How general practitioners perceive and grade the cardiovascular risk of their patients.

Mario Negri Institute of Pharmacological Research, Via Eritrea 62, 20158 Milan, Italy.
European Journal of Cardiovascular Prevention and Rehabilitation (Impact Factor: 3.69). 07/2004; 11(3):233-8. DOI: 10.1097/01.hjr.0000129737.84851.99
Source: PubMed

ABSTRACT Although risk assessment charts have been proposed to identify patients at high cardiovascular risk, in everyday practice general practitioners (GPs) often use their knowledge of the patients to estimate the risk subjectively.
A cross-sectional study aimed to describe how GPs perceive, qualify and grade cardiovascular risk in everyday practice.
General practitioners had to identify in a random sample of 10% of their contacts the first 20 consecutive patients perceived as being at cardiovascular risk. For each patient essential data were collected on clinical history, physical examination and laboratory tests, for the qualification of risk. At the end of the process GPs subjectively estimated the overall patient's level of risk. General practitioners grading was compared with the risk estimate from a reference chart.

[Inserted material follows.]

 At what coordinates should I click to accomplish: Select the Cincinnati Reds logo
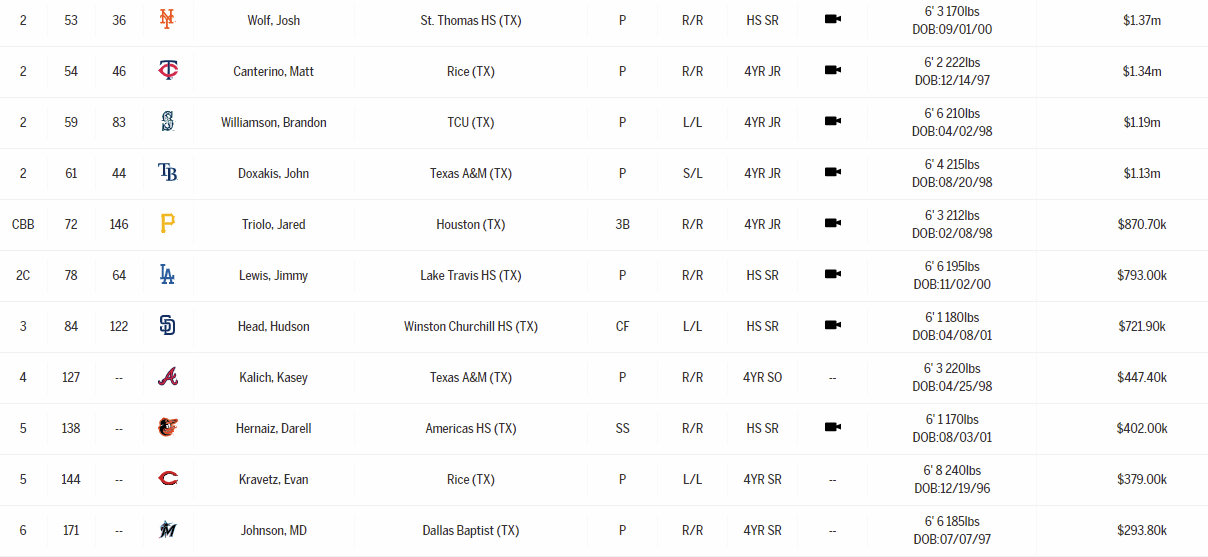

Over a mean time of 25 days 3120 patients perceived as being at cardiovascular risk were enrolled. According to the inclusion scheme each GP had contact with more than 200 patients at cardiovascular risk every month. Thirty percent of these patients had atherosclerotic diseases. Up to 72% of patients without any history of atherosclerotic diseases but perceived to be at risk could be classified according to a reference chart as being at moderate to very high risk. Comparing GPs' grading of risk with a chart estimate there was agreement in 42% of the cases. Major determinants of GPs' underestimation of risk were age, sex and smoking habits, while obesity and family history were independently associated with overestimation.
On the basis of their perception GPs properly identify patients at cardiovascular risk in the majority of cases. General practitioners subjective grading of risk level only partially agreed with that given by a chart.